Este campo se levanta circundando uno de los dos campos oficiales, creados hace 20 años bajo el paraguas del Gobierno de Bangladesh y el Alto Comisionado de Naciones Unidas para los Refugiados (ACNUR), donde 28.000 rohingya viven reconocidos como refugiados, recibiendo asistencia y protección. Sin embargo otros 200.000 viven sin amparo, fuera de la legalidad y la protección oficial.
Los rohingya son una minoría étnica, de religión musulmana, que habita la provincia de Rakhine, al norte de Myanmar. Con una población cercana a los tres cuartos de millón, han sido sistemáticamente excluidos de la configuración nacional birmana desde la independencia colonial de Inglaterra en 1948. Hoy en día siguen sin reconocimiento por parte de la junta militar que gobierna marcialmente el país desde 1962. Negada la ciudadanía y la movilidad, maltratados, discriminados, perseguidos o encarcelados por las autoridades, desde 1979, cientos de miles de rohingya han huido clandestinamente en diferentes oleadas buscando cobijo en las vecinas Bangladesh o Tailandia.
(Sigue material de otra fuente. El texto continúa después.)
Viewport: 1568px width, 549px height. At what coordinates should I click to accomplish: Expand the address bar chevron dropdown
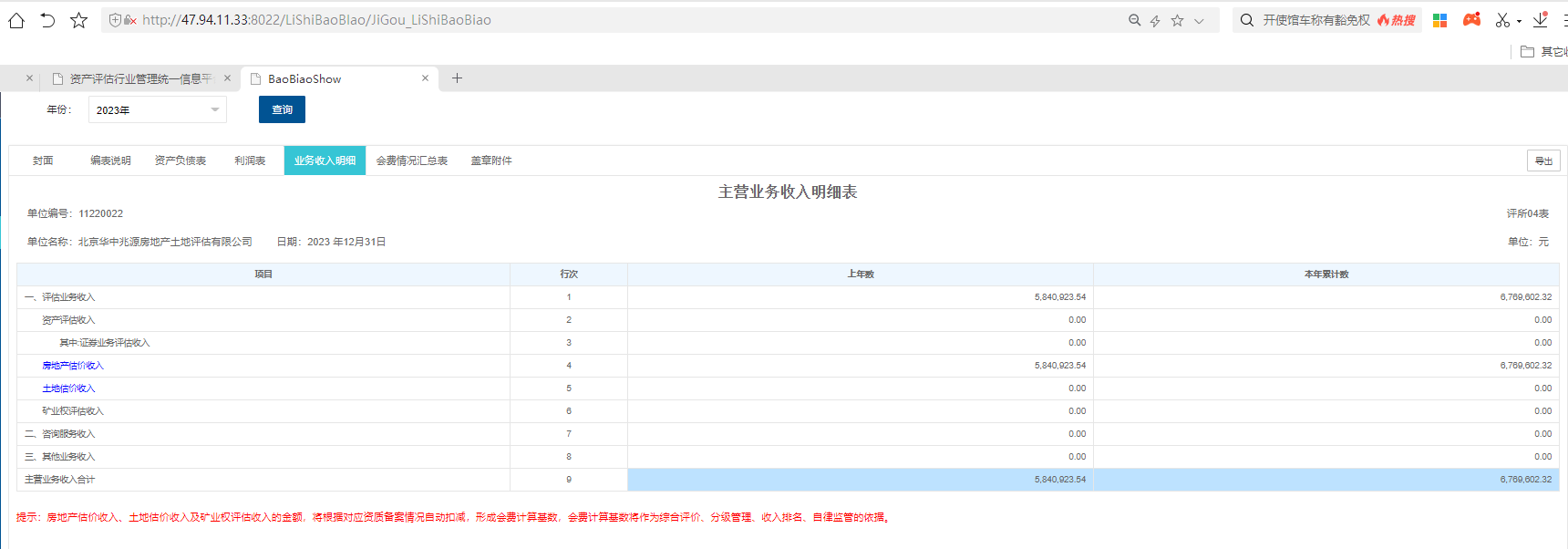click(x=1199, y=20)
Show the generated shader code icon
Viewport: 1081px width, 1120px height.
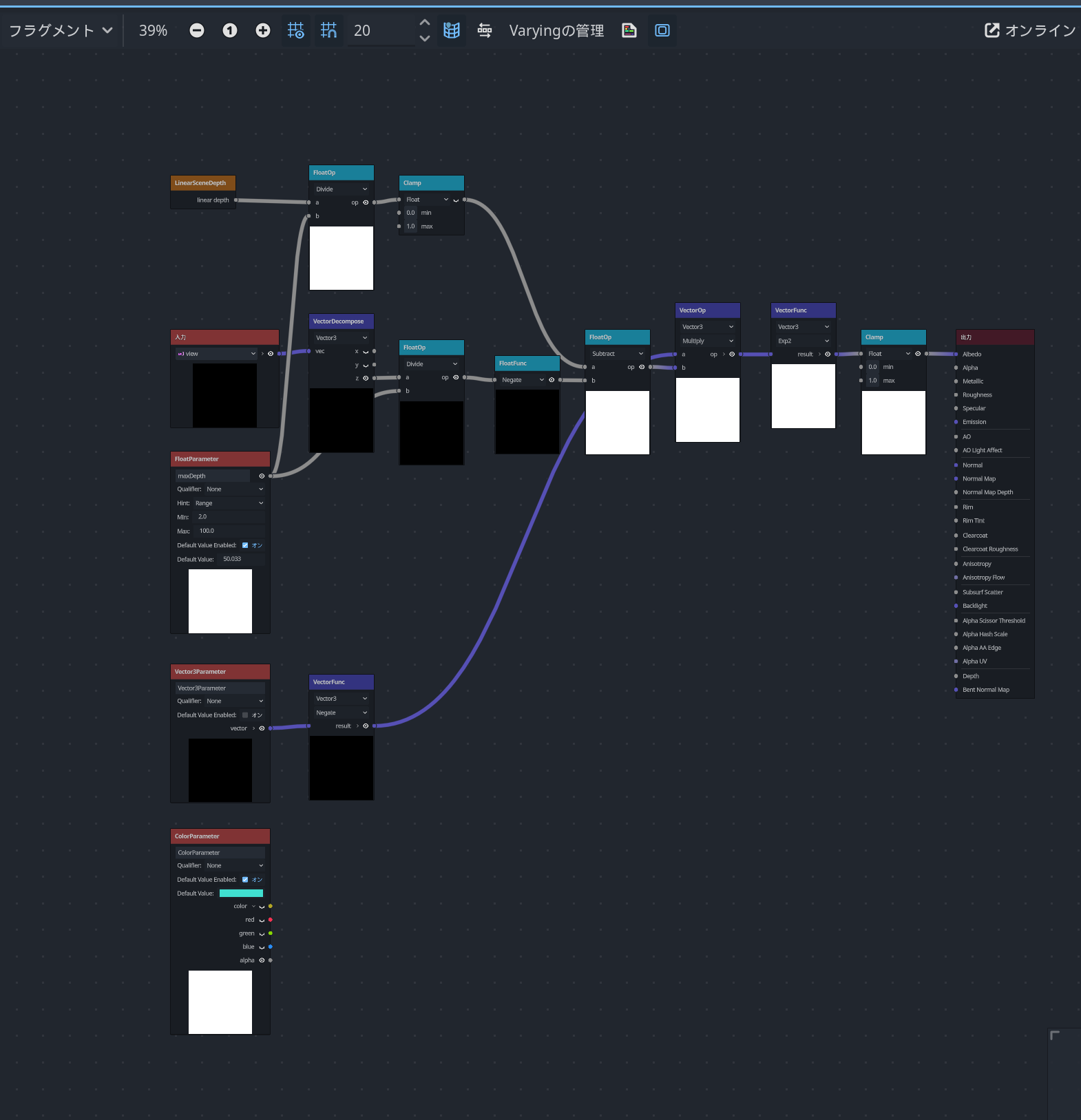click(629, 30)
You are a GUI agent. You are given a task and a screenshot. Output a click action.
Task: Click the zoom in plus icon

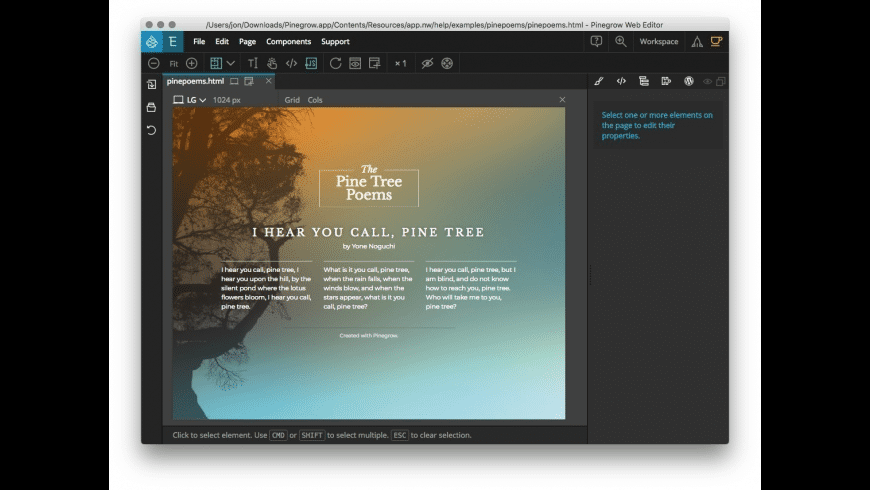191,63
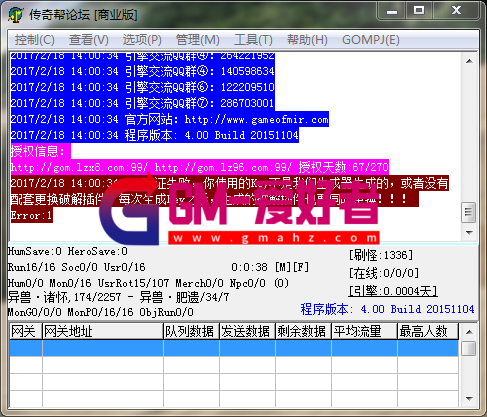Viewport: 487px width, 417px height.
Task: Click the log panel scrollbar thumb
Action: click(x=469, y=212)
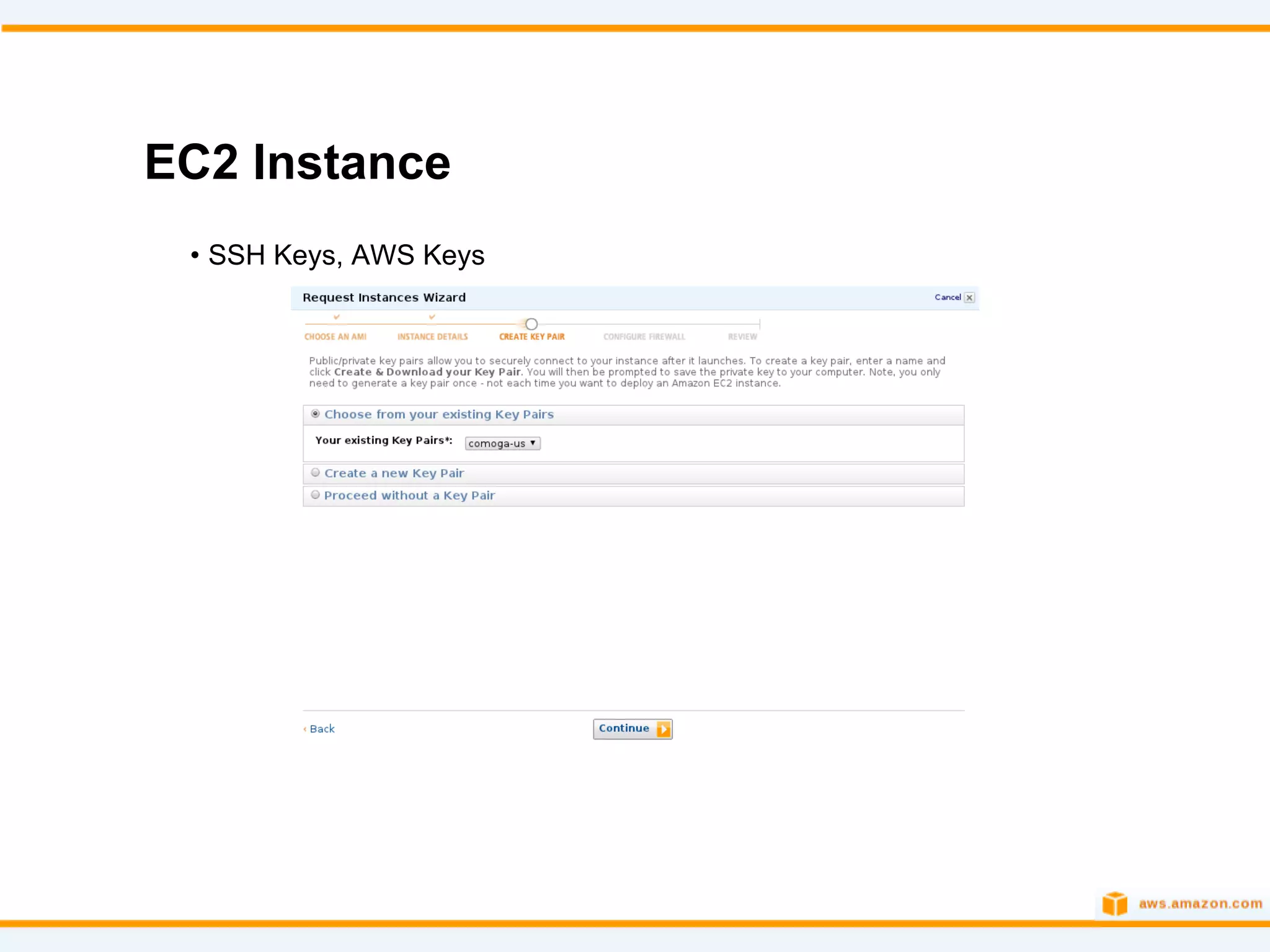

Construidas con barro, plásticos y ramas, las viviendas del campo provisional que bordean el campo de los refugiados “legales”, muchas de ellas asentadas junto a las letrinas colectivas, son humedas, sórdidas y frías. La vida en ellas es triste, y sus moradores reflejan la desesperanza y la falta de futuro. Las relaciones entre legales e ilegales dista mucho de ser armoniosa. Los primeros tratan con desprecio a sus vecinos, a pesar de compartir origen geográfico, religión, y en muchos casos parentesco. Una falta absoluta de solidaridad y un inmoral principio de supervivencia les lleva a denunciarles, defendiendo la idea de “que a más personas, menos ayudas”.
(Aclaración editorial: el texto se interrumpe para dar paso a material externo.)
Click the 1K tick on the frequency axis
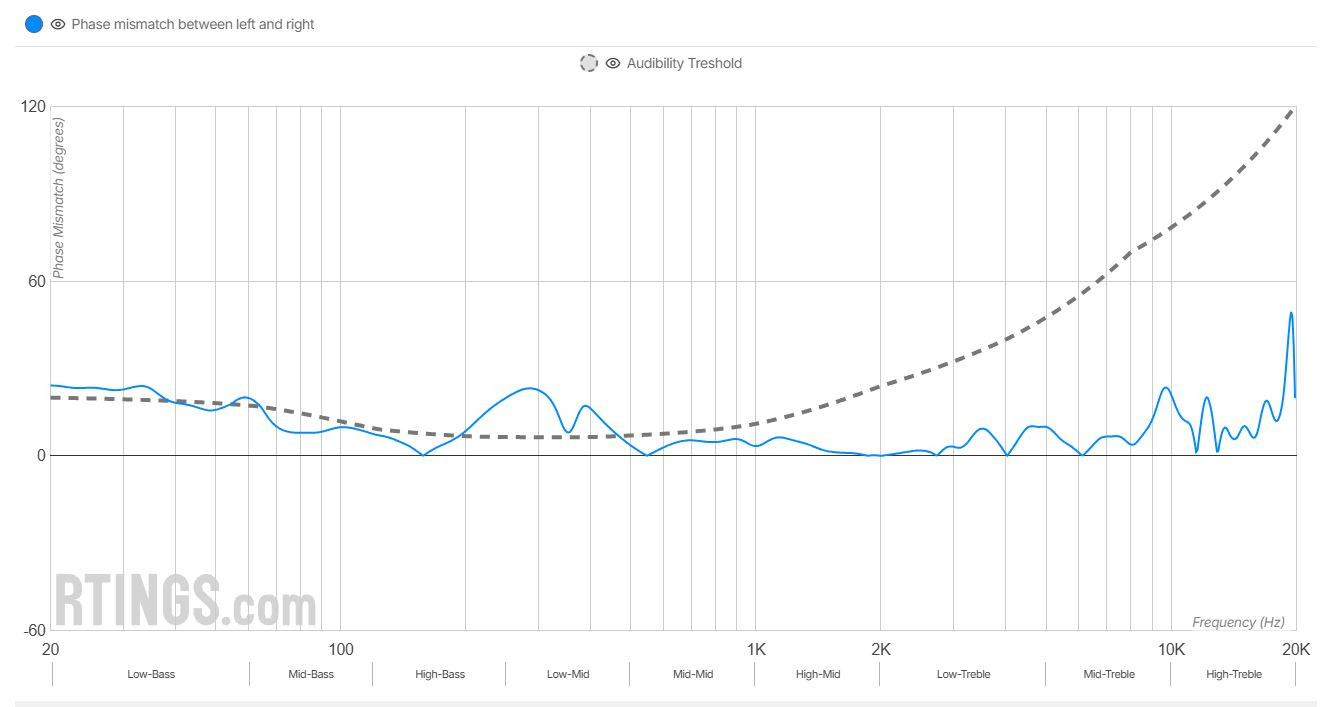Image resolution: width=1331 pixels, height=707 pixels. pyautogui.click(x=756, y=648)
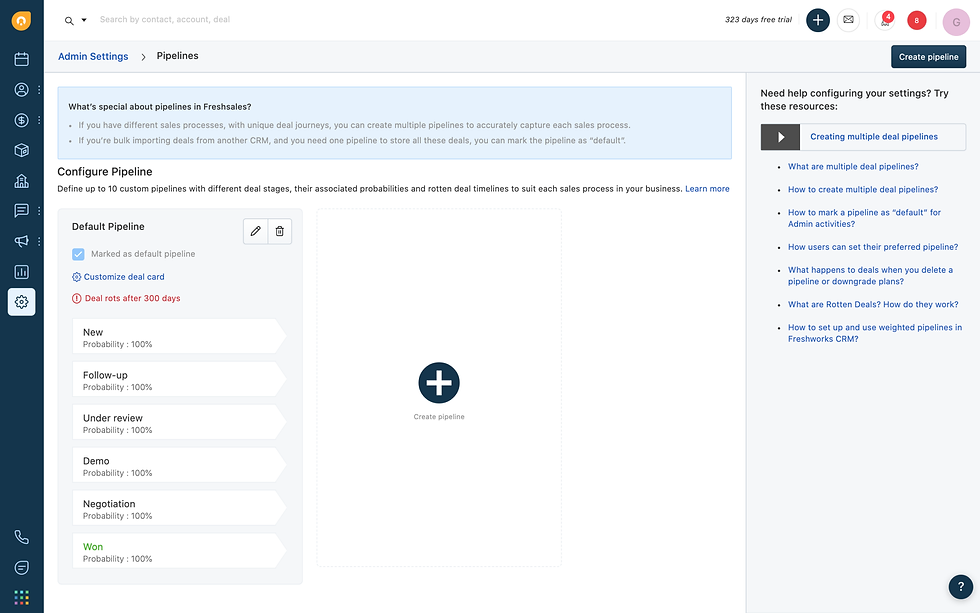The image size is (980, 613).
Task: Edit the Default Pipeline with pencil icon
Action: [256, 231]
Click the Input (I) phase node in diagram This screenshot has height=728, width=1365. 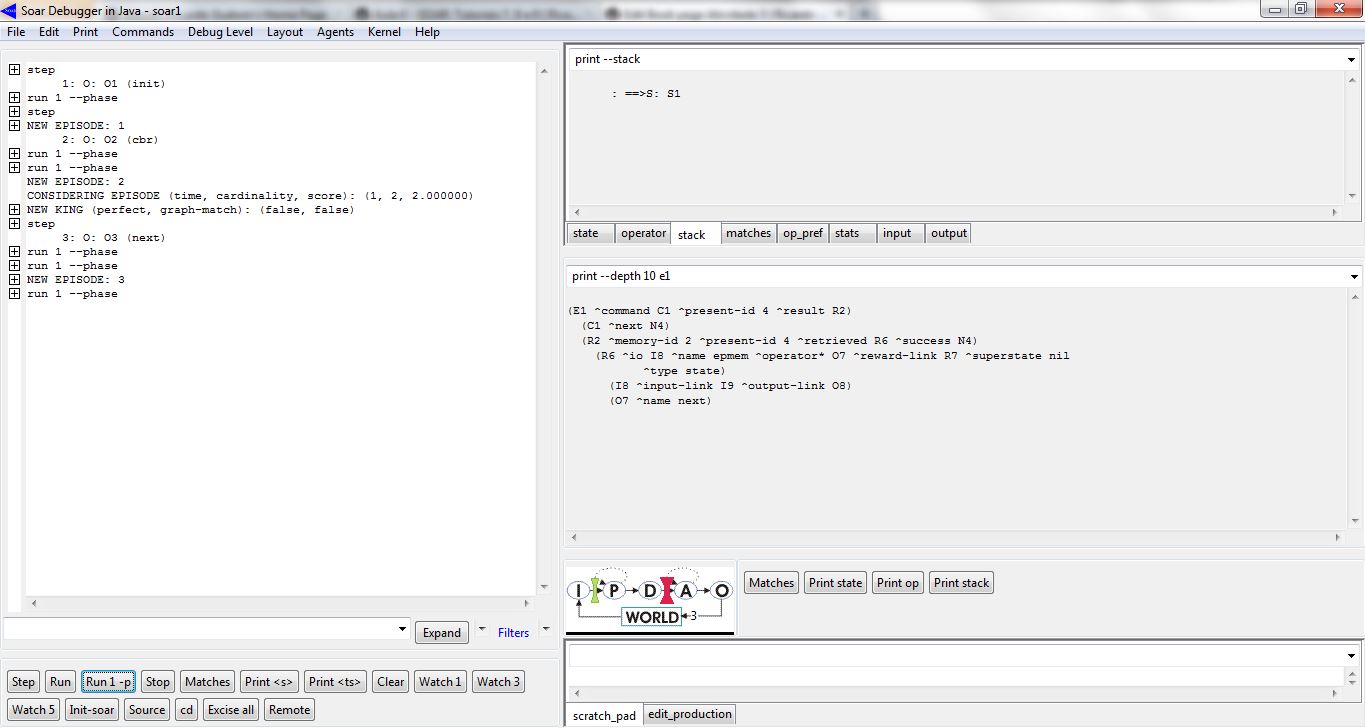[x=578, y=591]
En recientes incursiones al campo provisional, la policía destruyó 259 casas, al mismo tiempo que saqueaban sus provisiones. El material de construcción incautado fue destruido. Otros muchos han sido obligados por las autoridades locales a abandonarlo mediante intimidaciones y amenazas de destruir sus modestos hogares. Los funcionarios alegaron que su intención era crear un área de contención de unos 30 metros entre el campo oficial y el improvisado ante incesante y constante flujo de nuevos refugiados.
Después de tantos años viviendo como apátridas, urge adoptar medidas urgentes que eliminen la discriminación de la comunidad musulmana de los rohingya por parte de las autoridades birmanas. Además, los países vecinos deberían crear mecanismos de protección como refugiados a esta minoría.